Die Geschichte der Hütte

Von der Landwirtschaft über den Hüttenbetrieb zum kulturellen Freizeitpark

Abb. 9: Die Emscher um 1890, Quelle: Stadtarchiv Duisburg
Abb. 9: Die Emscher um 1890, Quelle: Stadtarchiv Duisburg

Landwirtschaftliche Nutzung vor 1900

Im Duisburger Norden, im Bereich des Landschaftspark Duisburg-Nord und des heute noch bestehenden Hüttenwerkes in Bruckhausen, herrscht im ausgehenden 19. Jahrhundert noch die landwirtschaftliche Nutzung beidseits der Emscher vor. Die Bauernschaften Bruckhausen und Lösort mit ihren Höfen blicken auf eine lange Tradition. Erste Erwähnungen reichen bis ins 14. Jahrhundert. Die Höfe der Bauernschaft Lösort sind bis Anfang des 19. Jahrhunderts gegenüber der Abtei Hamborn abgabepflichtig.

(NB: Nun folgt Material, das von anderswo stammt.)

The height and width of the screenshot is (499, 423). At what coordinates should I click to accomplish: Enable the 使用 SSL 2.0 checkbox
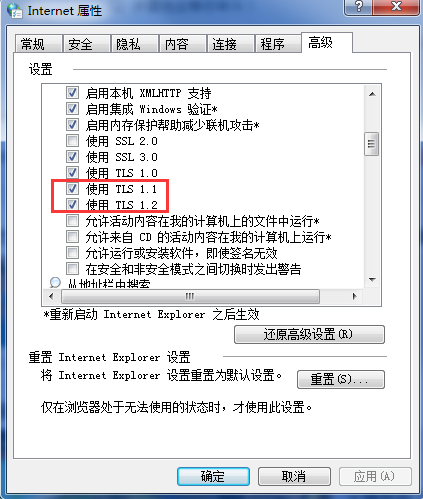(x=72, y=141)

Den Grundstein für sein späteres Wirken in diesem Gebiet legt August Thyssen schon Mitte des 19. Jahrhunderts mit seinen Beteiligungen an der „Gewerkschaft Vereinigte Gladbeck“ ab 1876 und der „Gewerkschaft Deutscher Kaiser“ ab 1883.

Im Jahr 1889 kauft er innerhalb von 2 Monaten fast die gesamte Fläche der Bauernschaft Bruckhausen auf. Hier entsteht das heute noch aktive Hüttenwerk. Auch in der Bauernschaft Lösort tätigt er Landkäufe. Land, das nicht sofort benötigt wird, verpachtet er zunächst. So geht die Landwirtschaft Schritt für Schritt zurück, bis das Hüttenwerk die Fläche der Bauernschaft zum Großteil überdeckt.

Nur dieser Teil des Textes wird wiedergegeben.